3. Atto medico: non è chiaro se esista o meno una sua definizione. Qualcuno la reclama per porla alla base di qualsiasi possibile confronto tra professioni sanitarie; qualcun altro, parlando di ‘sconfinamenti’, ‘invasioni di campo’ ed ‘erosioni’, ne lascia intendere l’esistenza. Sarebbe bene che i primi la smitizzassero e che i secondi verificassero la sostanzialità delle loro convinzioni, potrebbero scoprire che sono senza riscontri, autoreferenziale. In questa dialettica prevalentemente medica incuriosisce la censura nei confronti delle ‘fughe in avanti’. Di chi, rispetto a cosa e, soprattutto, in quale direzione? Se le professioni sanitarie, messe nella condizione di poterlo fare, ‘corressero’ (e facessero ‘correre’ il sistema sanitario) verso obiettivi quali appropriatezza, sicurezza, efficacia ed efficienza delle attività sanitarie, qualità relazionale ed economicità, sarebbero da censurare soltanto perché non aspettano chi non può farlo, chi ha deciso di non farlo o, peggio, chi ha deciso di farlo in altra direzione?

Voci salvate:
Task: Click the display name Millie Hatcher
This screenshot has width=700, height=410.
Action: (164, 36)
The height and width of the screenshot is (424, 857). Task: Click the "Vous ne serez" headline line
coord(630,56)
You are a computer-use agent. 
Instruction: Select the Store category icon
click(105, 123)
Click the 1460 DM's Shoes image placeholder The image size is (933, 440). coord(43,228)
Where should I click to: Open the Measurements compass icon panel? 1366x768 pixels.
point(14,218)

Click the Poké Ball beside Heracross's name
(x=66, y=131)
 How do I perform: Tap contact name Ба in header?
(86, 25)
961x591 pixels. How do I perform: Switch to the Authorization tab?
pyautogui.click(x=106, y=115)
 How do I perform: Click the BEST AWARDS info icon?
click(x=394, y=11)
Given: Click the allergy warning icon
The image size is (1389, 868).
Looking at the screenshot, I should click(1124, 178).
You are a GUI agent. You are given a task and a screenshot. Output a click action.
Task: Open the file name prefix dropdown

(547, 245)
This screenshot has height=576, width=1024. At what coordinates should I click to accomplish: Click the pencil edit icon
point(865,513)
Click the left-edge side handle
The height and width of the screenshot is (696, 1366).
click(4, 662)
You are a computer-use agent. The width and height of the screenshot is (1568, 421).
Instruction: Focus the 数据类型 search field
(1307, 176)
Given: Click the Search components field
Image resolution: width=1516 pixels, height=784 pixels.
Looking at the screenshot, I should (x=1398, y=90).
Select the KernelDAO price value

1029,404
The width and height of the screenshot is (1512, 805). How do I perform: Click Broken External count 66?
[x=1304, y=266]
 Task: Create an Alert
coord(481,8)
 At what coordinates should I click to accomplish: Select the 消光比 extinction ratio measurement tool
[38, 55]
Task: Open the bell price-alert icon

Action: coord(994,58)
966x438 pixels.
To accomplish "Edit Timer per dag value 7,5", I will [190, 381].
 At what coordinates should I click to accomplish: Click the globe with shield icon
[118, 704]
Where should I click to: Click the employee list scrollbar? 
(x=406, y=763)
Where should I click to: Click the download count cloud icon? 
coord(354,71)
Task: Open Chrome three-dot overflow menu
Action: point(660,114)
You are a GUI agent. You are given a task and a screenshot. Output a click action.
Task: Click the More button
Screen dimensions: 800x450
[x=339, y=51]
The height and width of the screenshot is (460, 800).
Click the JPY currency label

#### ISTRUZIONI DELL'ESERCIZIO
1. Nel testo sull'atto medico, che cosa non è chiaro a proposito dell'atto medico?
2. Elenca tutti gli obiettivi verso cui, secondo il testo sull'atto medico, le professioni sanitarie potrebbero "correre".
3. Prosegui il testo sull'atto medico dopo la sua ultima frase.
I record non servono per svolgere l'esercizio.

#### RISULTATI
1. Non è chiaro se ne esista o meno una definizione.

2.
- appropriatezza
- sicurezza
- efficacia delle attività sanitarie
- efficienza delle attività sanitarie
- qualità relazionale
- economicità

3.
4. Formazione complementare: sulle modalità di implementazione di questo punto si genera l’unica nostra vera preoccupazione: se da una parte ci incuriosiscono le potenzialità di una formazione da svolgersi all’interno del sistema sanitario nazionale (non sostitutiva di quella universitaria!), capace di aggiornare e/o rafforzare in modo tempestivo e ‘snello’ le competenze degli operatori, dall'altra temiamo che se le cose non saranno fatte ‘per bene’ (magari perché chi sarà chiamato a farlo non sarà adeguatamente 'strutturato' e/o non saprà resistere alle esigenze economiche) questa possa rapidamente diventare una pericolosa deriva verso un’operatività acritica, esclusivamente votata alla soddisfazione delle pressanti richieste quantitative (fare senza sapere bene cosa e perché).

5. Metodo e merito: pur riconoscendo l’importanza del primo, in attesa del mondo perfetto, siamo più interessati al secondo. Con la cautela che è necessaria quando si parla di qualcosa che riguarda lo specifico professionale di altri, relativamente all’allegato tecnico (Infermiere area critica e emergenza urgenza), ci permettiamo di indicare alcuni punti in cui il merito potrebbe essere rappresentativo di vizi di metodo:

  - 1.1.1.2 Gestire la documentazione del processo di assistenza. Il fatto che questa competenza non sia presente in nessuna delle altre aree significa che in esse tale competenza non è richiesta ovvero che è a carico di altra professione? Forse questo tipo di competenza dovrebbe essere inserita ‘a monte’ poiché sempre richiesta all’Infermiere, a prescindere dal contesto nel quale è chiamato ad esercitare la professione.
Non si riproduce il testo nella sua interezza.